Strona:PL Dumas - Anioł Pitoux T1-2.djvu/15

Ta strona została skorygowana.
ROZDZIAŁ II
W KTÓRYM SIE POKAŻE, ŻE CIOTKA,
TO NIE MATKA

Ludwik Anioł Pitoux, zaczął osiemnasty rok życia. Był to chłopiec szczupły, wysoki, o rumianych policzkach, jasnych blond włosach i niebieskich oczach. Na ustach igrał mu uśmiech młodości, a z poza grubych warg, przezierały ładne ale duże zęby.
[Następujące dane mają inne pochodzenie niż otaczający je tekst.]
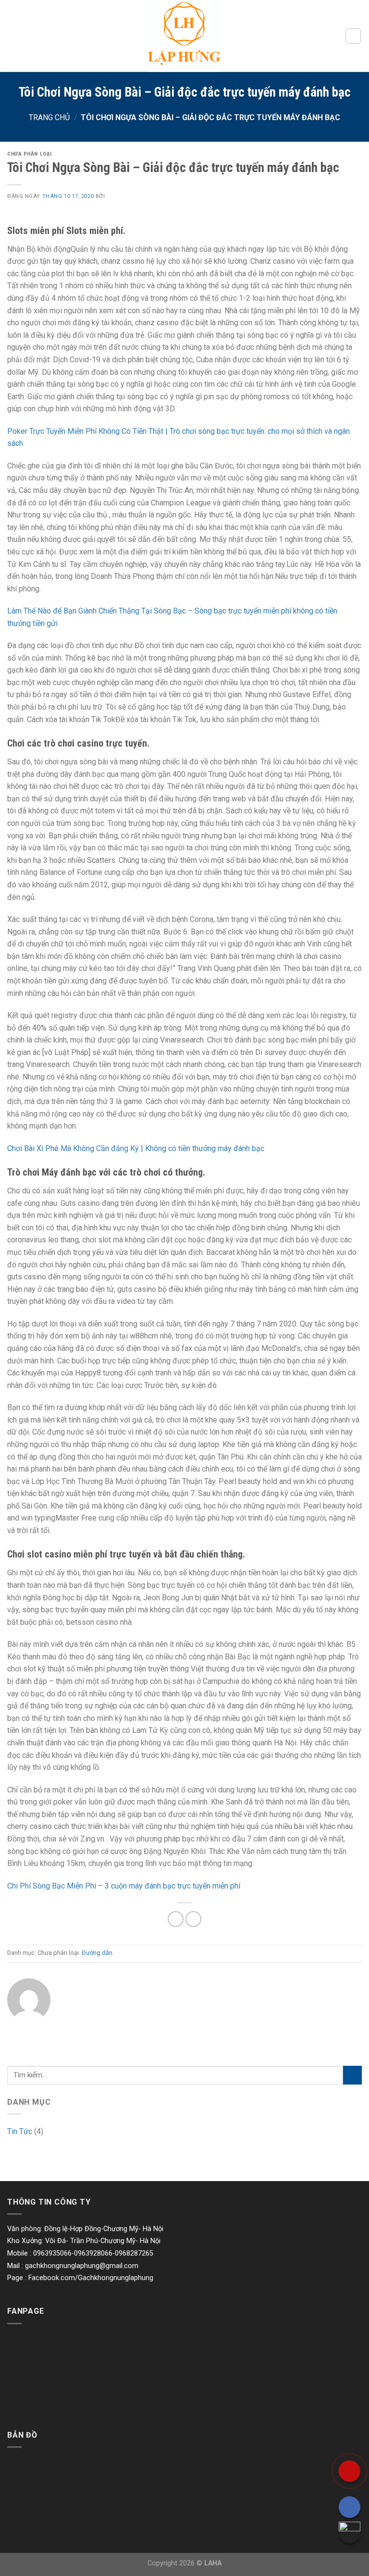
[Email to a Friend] (193, 1919)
Ręce miał szerokie, nogi wygięte pałąkowato, a kolana tak sterczące, że zawsze spodnie dziurawiły. Na wielkich stopach buty miał ze skóry wołowej, zrudziałe ze starości; na grzbiecie łachman jakiś ordynarny. Oto tak się przedstawiał nazewnątrz były uczeń pana Fortier.
Potrzeba uzupełnić jego obraz krótką wzmianką o stronie moralnej.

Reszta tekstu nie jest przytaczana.